**Provided entries**
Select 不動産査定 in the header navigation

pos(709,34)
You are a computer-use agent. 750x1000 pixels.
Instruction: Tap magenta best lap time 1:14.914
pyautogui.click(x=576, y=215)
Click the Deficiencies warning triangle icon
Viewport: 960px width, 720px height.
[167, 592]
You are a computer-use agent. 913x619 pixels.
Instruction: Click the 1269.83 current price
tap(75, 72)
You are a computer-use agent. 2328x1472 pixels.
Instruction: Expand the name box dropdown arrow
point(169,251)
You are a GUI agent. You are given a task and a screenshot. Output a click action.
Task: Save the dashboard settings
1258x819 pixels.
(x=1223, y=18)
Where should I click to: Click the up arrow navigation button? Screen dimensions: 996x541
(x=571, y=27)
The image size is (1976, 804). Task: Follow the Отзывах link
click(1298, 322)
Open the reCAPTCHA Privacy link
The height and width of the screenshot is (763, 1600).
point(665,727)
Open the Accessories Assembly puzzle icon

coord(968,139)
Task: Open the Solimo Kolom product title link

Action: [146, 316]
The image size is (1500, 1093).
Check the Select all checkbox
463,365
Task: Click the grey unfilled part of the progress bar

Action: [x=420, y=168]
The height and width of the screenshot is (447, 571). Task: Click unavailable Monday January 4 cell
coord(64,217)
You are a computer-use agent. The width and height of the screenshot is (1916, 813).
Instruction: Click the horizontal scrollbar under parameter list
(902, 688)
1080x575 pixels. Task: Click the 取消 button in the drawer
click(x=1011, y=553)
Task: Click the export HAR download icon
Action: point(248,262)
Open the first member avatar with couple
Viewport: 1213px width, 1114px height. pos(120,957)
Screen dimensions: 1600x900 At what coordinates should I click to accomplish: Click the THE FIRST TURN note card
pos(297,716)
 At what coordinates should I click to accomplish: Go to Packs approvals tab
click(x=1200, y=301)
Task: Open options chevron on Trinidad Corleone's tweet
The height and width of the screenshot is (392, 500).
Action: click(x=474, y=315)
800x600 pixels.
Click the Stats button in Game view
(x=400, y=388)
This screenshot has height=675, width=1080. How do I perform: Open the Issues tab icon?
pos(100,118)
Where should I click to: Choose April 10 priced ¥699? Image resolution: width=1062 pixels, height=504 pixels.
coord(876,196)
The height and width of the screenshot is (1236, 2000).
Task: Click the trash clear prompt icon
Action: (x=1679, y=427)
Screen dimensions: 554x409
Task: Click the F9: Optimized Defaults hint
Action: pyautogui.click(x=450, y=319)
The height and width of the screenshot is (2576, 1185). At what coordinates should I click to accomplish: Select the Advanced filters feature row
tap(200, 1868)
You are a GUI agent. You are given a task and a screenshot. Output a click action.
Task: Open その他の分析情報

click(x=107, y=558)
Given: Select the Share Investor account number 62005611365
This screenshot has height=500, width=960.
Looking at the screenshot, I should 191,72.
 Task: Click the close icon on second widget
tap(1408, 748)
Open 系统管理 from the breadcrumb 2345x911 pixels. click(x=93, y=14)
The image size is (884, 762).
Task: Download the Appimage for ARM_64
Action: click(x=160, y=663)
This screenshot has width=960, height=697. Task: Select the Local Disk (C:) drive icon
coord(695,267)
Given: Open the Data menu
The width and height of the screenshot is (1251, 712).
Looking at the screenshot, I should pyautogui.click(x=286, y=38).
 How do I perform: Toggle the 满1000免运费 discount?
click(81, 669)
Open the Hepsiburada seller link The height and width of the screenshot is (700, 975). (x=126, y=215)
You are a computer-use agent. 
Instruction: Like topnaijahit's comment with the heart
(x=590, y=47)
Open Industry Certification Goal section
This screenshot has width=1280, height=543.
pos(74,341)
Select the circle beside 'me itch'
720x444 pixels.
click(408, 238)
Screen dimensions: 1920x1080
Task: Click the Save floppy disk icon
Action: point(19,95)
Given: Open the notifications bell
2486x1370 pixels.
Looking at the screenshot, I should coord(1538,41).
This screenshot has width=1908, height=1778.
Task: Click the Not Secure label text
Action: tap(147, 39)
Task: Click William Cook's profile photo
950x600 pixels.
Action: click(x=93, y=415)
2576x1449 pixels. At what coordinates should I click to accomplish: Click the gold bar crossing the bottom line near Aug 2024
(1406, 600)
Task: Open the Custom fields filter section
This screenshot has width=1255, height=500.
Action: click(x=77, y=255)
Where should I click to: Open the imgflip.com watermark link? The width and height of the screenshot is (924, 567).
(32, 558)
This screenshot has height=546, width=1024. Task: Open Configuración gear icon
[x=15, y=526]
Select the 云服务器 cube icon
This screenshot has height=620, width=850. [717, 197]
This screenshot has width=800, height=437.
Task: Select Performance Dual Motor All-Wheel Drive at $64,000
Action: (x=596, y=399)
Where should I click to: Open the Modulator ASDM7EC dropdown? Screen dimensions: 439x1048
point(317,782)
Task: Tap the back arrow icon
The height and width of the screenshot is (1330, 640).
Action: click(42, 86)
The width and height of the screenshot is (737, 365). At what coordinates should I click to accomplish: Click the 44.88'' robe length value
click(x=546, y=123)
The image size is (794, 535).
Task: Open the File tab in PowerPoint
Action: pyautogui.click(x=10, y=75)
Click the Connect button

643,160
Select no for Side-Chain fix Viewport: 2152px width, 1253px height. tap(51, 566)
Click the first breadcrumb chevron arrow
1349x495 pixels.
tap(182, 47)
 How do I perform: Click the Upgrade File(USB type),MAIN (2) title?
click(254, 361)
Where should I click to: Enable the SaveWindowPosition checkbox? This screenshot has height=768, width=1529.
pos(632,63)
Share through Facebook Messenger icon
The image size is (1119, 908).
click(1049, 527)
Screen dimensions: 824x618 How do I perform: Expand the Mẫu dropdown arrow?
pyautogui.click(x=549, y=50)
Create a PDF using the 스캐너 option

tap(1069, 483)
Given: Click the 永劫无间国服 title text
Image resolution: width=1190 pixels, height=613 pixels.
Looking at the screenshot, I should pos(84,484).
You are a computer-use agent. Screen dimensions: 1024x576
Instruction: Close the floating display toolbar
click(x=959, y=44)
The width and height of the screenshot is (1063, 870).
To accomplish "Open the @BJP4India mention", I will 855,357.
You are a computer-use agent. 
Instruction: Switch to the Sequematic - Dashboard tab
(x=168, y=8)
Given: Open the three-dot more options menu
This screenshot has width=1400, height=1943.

**Prompt**
Write out everything in the rows above from the line containing "Given: Open the notifications bell" down to the line containing "Action: click(x=77, y=255)", both lines included, reproducing each line exactly.

**Result**
Given: Open the notifications bell
2486x1370 pixels.
Looking at the screenshot, I should coord(1538,41).
This screenshot has width=1908, height=1778.
Task: Click the Not Secure label text
Action: tap(147, 39)
Task: Click William Cook's profile photo
950x600 pixels.
Action: click(x=93, y=415)
2576x1449 pixels. At what coordinates should I click to accomplish: Click the gold bar crossing the bottom line near Aug 2024
(1406, 600)
Task: Open the Custom fields filter section
This screenshot has width=1255, height=500.
Action: click(x=77, y=255)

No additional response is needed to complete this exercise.